* **RECORDS TO USE**:

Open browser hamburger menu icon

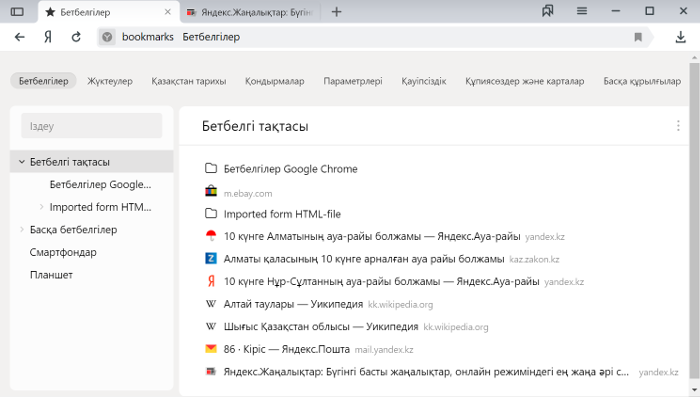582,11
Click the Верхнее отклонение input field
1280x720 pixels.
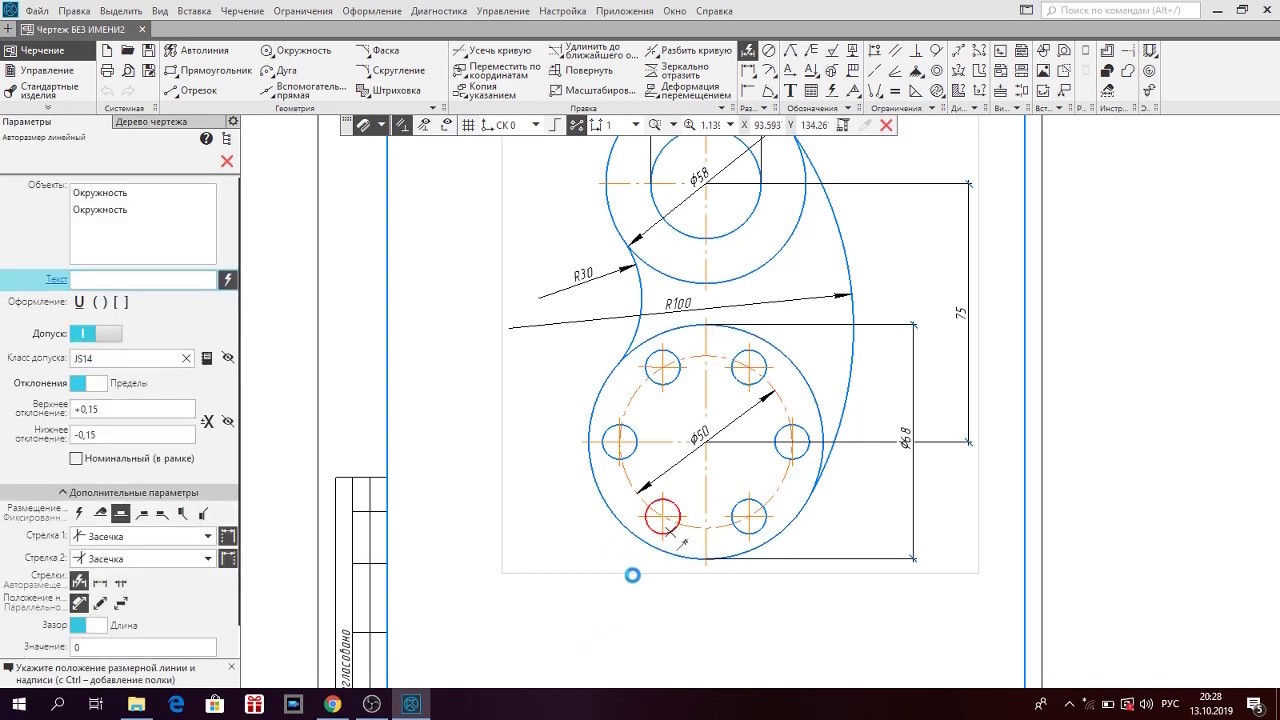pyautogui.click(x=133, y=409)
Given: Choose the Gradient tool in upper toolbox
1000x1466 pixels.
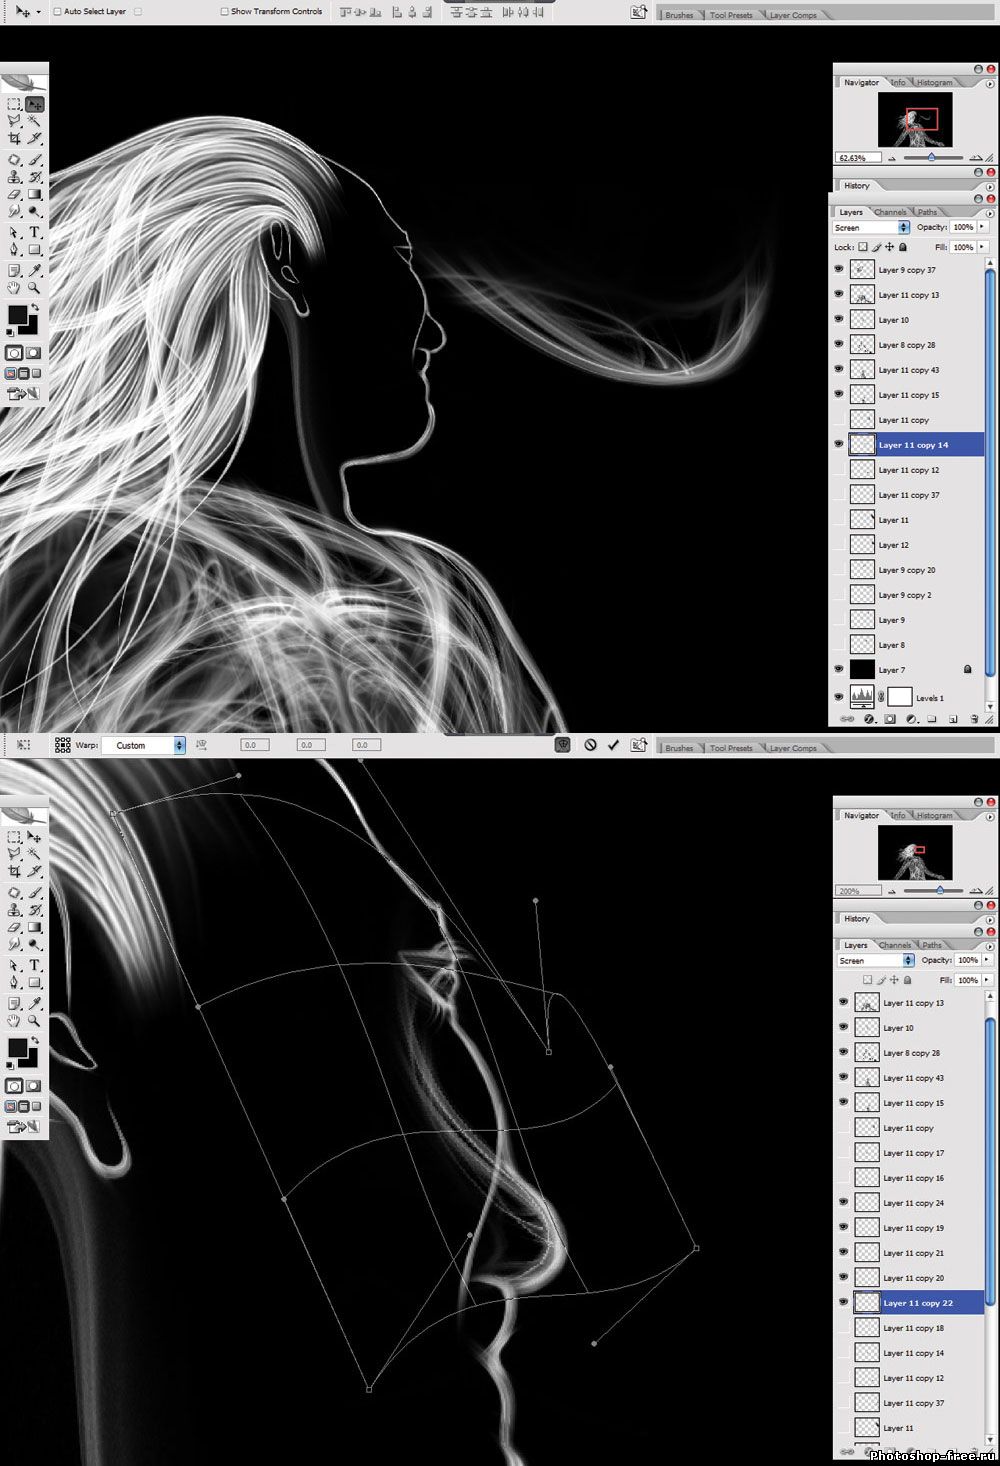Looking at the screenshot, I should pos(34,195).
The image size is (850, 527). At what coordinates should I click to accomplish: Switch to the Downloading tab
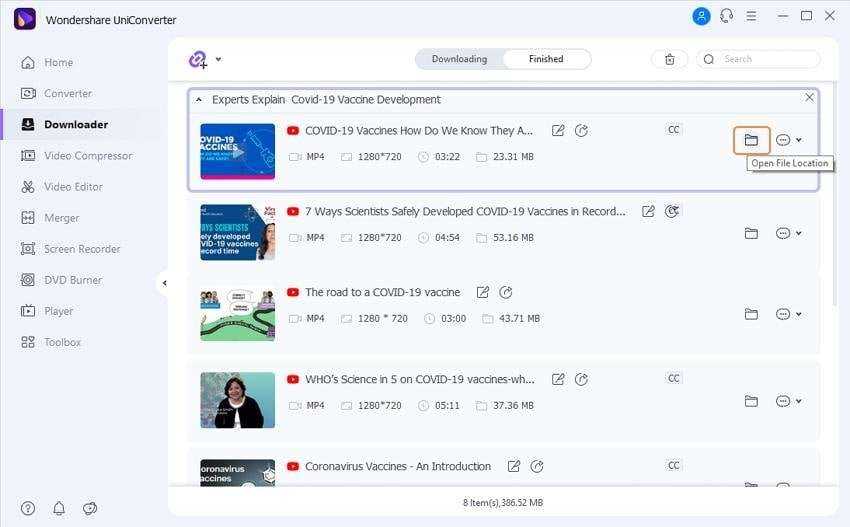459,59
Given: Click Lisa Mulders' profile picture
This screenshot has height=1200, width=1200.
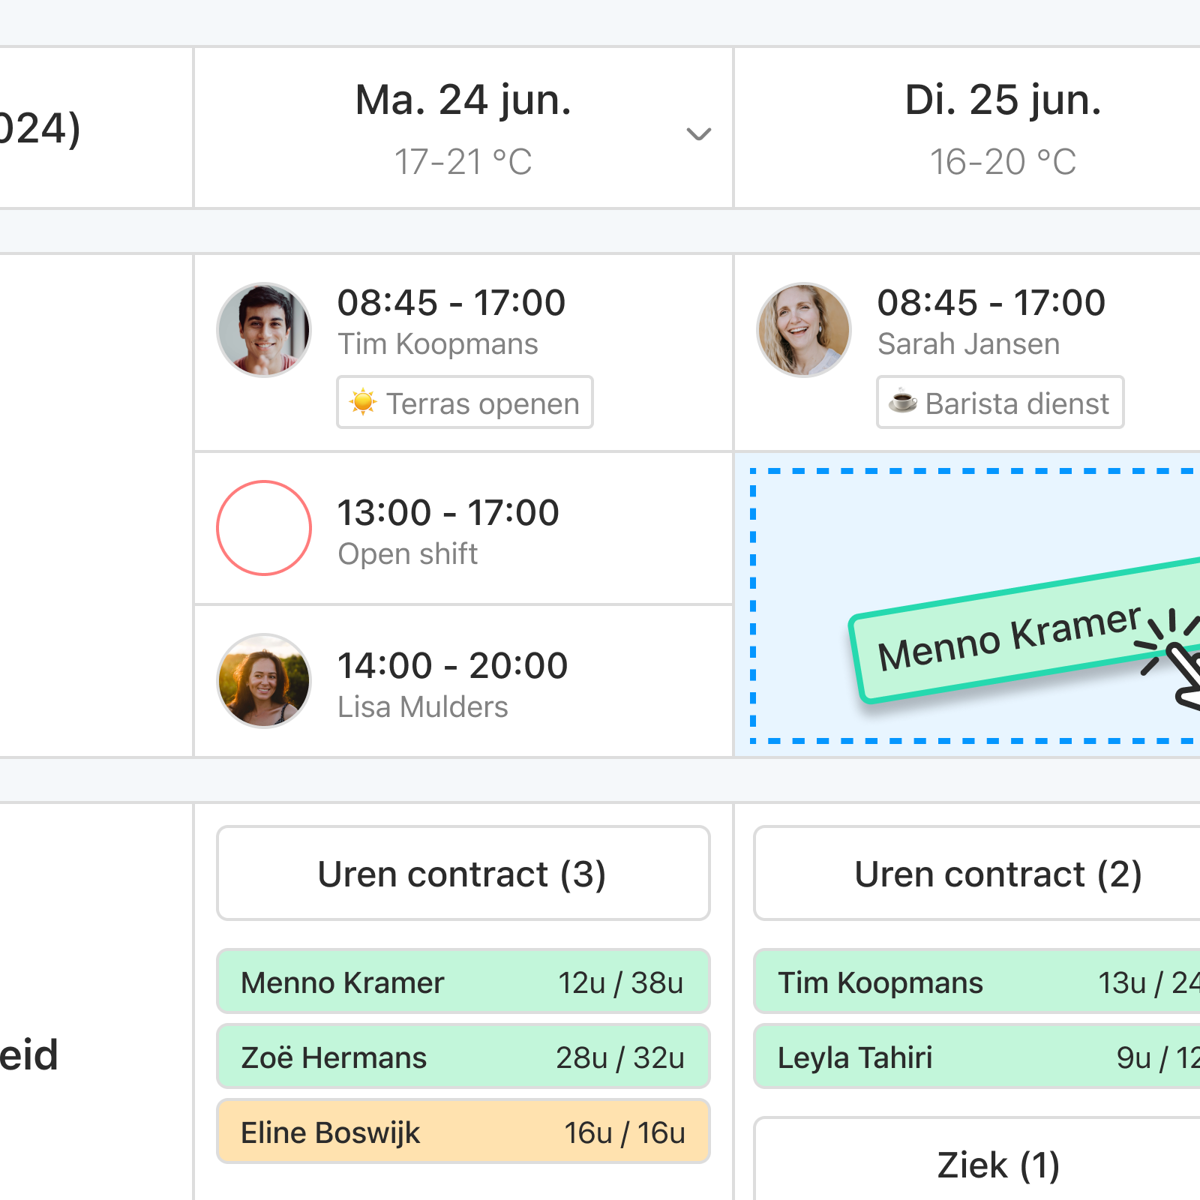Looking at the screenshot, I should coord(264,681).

* **YOUR OBJECTIVE**:
Where a line of the records has the string "Given", copy that line.

* **SOLUTION**:
Given: Choose the Gradient tool in upper toolbox
Given: Click Lisa Mulders' profile picture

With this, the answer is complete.